Pour le jeune Russe dans la classe de Léo, les ennuis commencent. "Des élèves lui disent "Sale Russe", "va't'en de notre pays", "tu n'es pas des nôtres", "tu es un traître". Et dans les couloirs, ça parle sur son dos, qu'il ne faut pas l'approcher car il est radioactif et il va nous irradier." "Des choses débiles, mais qui peuvent l'atteindre en fait, lui faire mal" déplore Léo.

Il dénonce ce harcèlement: "Franchement, ce n'est pas lui qui a décidé cette guerre. Personne ne le défend, à part par ses amis. Et les surveillants ne remarquent rien. Moi, je trouve que ce qui se passe en Ukraine, ça regarde les Russes et les Ukrainiens de là-bas, pas ceux d'ici. Ça, c'est ce que les profs ne nous disent pas en fait."

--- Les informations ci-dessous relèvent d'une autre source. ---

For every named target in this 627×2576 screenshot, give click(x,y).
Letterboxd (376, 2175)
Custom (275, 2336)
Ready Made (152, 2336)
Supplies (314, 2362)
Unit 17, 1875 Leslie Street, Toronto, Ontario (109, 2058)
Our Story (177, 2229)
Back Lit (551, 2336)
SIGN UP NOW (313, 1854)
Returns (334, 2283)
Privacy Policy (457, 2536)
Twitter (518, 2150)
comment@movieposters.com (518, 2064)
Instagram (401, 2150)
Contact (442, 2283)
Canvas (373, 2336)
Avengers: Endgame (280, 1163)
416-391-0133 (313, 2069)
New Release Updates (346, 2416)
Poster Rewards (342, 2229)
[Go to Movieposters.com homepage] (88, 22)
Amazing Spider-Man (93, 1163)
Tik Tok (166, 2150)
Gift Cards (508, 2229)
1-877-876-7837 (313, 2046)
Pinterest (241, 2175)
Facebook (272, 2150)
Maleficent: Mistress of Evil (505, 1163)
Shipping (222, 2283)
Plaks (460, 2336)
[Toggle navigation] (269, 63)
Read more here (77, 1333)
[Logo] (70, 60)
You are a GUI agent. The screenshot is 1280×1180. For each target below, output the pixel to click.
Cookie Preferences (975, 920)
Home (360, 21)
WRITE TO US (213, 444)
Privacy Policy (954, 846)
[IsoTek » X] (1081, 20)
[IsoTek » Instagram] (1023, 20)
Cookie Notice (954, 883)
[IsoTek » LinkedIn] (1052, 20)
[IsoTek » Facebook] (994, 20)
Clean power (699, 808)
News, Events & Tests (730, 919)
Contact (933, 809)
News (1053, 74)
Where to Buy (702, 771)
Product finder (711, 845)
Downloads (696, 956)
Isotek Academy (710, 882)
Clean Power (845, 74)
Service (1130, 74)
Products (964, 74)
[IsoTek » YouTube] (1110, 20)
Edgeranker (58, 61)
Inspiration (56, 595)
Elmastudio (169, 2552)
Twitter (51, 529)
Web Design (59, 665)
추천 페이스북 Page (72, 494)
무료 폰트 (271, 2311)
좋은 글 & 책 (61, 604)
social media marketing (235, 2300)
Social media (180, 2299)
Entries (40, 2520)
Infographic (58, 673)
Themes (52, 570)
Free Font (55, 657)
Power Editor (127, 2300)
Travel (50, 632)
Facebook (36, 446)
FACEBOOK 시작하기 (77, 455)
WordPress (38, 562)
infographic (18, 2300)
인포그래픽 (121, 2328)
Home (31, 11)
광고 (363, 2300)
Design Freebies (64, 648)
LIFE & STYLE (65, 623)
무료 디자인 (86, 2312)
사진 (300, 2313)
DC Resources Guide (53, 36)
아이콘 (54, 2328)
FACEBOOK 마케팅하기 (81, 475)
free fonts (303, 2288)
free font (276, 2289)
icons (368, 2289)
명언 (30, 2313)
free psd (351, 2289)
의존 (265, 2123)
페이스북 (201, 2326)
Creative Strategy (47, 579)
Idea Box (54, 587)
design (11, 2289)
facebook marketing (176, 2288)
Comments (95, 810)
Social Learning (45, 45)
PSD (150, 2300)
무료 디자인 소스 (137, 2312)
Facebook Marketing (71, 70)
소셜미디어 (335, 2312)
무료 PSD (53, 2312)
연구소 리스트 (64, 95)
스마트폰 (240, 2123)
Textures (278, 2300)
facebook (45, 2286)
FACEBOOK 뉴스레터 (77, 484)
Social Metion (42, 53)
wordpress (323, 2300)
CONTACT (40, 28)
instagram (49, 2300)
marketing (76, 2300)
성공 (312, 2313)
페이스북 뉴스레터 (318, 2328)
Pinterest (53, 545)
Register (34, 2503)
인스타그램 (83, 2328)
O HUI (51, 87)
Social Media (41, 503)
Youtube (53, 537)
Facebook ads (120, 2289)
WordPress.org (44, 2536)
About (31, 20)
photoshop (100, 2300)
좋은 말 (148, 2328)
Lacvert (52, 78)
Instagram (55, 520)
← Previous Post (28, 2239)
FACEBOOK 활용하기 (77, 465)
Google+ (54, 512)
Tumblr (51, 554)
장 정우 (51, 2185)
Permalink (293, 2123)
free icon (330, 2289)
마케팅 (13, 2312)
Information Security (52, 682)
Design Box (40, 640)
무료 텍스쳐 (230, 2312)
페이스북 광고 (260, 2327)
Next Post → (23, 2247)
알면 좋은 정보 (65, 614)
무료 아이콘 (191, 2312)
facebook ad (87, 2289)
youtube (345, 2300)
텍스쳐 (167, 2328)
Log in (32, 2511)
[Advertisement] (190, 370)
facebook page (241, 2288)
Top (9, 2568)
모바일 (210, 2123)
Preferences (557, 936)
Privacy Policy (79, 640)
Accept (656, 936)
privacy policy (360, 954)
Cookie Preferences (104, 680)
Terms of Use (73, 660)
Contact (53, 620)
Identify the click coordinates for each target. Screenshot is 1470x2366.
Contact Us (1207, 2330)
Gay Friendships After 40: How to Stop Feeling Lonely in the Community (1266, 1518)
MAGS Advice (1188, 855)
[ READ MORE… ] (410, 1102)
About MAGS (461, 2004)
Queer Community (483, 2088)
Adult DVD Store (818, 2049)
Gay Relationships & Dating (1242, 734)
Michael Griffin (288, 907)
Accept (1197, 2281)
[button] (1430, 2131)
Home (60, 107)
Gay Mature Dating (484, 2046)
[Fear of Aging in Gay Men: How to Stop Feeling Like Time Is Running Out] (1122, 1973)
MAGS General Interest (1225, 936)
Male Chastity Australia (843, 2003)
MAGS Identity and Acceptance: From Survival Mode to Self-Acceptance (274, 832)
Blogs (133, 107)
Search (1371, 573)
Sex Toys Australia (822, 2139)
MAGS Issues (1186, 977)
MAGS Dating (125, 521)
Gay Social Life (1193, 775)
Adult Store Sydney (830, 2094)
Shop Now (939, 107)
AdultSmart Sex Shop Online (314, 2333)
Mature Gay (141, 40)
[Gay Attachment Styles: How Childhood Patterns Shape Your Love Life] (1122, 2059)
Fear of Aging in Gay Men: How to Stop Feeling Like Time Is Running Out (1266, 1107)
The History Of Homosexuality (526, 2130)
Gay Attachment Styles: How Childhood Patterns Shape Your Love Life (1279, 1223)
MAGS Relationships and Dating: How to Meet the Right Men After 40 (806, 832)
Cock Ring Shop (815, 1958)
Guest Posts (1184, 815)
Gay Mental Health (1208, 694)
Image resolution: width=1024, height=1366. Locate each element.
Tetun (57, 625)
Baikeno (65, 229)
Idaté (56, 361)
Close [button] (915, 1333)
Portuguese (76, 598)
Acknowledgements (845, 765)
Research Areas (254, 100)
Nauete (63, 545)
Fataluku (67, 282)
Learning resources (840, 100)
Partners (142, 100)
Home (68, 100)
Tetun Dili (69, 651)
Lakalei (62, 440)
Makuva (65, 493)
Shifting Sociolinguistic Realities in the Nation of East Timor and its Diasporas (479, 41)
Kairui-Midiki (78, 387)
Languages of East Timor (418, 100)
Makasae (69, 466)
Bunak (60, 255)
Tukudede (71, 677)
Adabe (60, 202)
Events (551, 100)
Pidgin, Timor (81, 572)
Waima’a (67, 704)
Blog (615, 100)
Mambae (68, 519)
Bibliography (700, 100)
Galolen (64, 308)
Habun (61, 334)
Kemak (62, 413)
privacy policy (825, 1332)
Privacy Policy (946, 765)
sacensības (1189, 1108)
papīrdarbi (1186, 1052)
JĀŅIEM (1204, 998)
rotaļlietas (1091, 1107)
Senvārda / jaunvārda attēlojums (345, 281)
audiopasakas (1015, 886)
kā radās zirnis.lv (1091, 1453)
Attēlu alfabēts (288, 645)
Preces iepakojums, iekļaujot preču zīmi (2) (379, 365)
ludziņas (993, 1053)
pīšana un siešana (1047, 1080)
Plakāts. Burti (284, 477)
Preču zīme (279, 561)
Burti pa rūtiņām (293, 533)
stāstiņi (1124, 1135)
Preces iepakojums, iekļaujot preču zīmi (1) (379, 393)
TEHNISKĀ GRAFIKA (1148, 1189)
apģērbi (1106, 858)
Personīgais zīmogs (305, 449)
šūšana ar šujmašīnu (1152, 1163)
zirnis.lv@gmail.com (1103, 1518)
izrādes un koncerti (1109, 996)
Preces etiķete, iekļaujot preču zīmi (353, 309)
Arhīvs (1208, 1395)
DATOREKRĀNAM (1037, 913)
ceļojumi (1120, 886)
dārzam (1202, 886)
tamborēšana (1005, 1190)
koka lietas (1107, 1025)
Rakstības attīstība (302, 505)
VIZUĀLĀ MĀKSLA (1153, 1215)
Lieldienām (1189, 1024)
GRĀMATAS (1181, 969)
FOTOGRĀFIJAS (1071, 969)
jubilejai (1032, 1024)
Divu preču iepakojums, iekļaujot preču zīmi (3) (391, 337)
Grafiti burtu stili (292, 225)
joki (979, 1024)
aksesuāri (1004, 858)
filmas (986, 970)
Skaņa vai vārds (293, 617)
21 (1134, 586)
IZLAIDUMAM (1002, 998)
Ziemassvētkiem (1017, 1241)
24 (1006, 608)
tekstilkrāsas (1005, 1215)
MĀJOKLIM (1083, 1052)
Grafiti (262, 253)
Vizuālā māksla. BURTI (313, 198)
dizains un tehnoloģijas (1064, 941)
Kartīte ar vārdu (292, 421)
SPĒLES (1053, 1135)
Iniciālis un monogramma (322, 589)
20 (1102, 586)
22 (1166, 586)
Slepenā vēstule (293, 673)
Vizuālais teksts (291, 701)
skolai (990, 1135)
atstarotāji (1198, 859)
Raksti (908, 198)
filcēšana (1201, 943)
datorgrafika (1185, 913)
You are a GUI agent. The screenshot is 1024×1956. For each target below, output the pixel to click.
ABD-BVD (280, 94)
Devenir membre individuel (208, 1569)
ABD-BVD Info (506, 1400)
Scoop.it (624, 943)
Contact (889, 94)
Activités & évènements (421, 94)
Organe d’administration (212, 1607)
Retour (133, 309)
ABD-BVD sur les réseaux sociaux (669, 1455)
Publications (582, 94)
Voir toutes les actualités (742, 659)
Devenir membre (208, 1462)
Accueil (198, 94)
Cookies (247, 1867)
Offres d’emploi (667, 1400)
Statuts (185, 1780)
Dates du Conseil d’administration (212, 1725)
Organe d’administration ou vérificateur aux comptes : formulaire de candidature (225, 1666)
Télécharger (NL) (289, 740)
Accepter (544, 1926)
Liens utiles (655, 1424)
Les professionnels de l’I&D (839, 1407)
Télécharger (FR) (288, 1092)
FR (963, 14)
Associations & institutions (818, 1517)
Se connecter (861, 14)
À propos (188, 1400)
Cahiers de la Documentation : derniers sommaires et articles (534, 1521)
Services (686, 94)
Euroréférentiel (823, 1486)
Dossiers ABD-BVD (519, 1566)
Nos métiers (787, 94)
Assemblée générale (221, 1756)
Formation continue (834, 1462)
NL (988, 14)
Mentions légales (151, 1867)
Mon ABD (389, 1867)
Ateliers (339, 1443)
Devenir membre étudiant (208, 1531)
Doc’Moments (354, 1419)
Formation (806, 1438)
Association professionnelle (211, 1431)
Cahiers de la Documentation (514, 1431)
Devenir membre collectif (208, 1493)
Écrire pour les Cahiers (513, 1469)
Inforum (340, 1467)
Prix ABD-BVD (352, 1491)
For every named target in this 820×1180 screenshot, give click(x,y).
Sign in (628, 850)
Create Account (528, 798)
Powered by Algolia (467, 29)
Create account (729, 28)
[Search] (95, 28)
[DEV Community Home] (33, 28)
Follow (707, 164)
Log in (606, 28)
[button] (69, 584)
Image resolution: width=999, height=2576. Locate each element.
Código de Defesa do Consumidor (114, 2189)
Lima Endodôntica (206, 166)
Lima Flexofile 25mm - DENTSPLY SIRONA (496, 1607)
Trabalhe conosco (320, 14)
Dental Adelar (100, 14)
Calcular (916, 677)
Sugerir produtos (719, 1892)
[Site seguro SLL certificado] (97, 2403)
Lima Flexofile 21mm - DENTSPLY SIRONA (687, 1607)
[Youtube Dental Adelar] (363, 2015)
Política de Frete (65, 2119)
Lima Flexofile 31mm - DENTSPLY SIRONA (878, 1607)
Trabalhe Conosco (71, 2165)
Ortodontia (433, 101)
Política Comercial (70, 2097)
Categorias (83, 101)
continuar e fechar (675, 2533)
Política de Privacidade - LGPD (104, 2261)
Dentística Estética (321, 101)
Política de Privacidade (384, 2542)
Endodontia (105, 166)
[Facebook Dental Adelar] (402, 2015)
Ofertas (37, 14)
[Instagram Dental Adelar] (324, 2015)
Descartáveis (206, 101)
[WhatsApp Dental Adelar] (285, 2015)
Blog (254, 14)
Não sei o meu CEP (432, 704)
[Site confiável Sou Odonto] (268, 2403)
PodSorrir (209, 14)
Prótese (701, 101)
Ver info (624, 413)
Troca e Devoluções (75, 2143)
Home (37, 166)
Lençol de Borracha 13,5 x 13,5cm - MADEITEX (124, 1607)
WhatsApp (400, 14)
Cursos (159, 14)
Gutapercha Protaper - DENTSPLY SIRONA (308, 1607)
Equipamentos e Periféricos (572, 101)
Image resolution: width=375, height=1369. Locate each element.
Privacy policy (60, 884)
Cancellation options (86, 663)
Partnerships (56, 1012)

"LES ÉLÈVES ONT BESOIN D'EN PARLER"

Depuis plusieurs jours, cette guerre en Ukraine continue d'alimenter les discussions à l'école: "Certains en parlent beaucoup, souvent pour donner une opinion sur la guerre. Ce n'est pas seulement la peur, mais plutôt un débat pour savoir si ils ont raison de faire la guerre ou pas."

Léo est content que sa prof d'histoire ait pris le temps de parler de ce sujet. Elle a d'ailleurs annoncé qu'elle en discuterait régulièrement: "C'est sympa de sa part, car il y a plein d'autres profs qui refusent ce sujet. Alors qu'on sent bien que les élèves ont besoin d'en parler" Et les psychologues de l'école? "Oui, on en a plusieurs dans l'école, mais on ne les voit pas, ils interviennent plus pour les problèmes classiques à l'école."

On lui demande ce qu'il pense de cette guerre. "Ça ne sert à rien. Cela va faire que le monde va tomber. Ça va être horrible pour tout le monde. Après, je sais qu'on entend plein de choses et souvent n'importe quoi, mais voilà, même la prof nous l'a dit, la troisième guerre mondiale est possible."

* (Le prénom a été modifié)

UNE PSYCHOLOGUE RÉAGIT: "LES HARCELEURS DOIVENT RÉFLÉCHIR"

"Très franchement, ce témoignage est inquiétant" nous confie la  psychologue-psychothérapeute Catherine Verdier, fondatrice de PsyFamille au Luxembourg.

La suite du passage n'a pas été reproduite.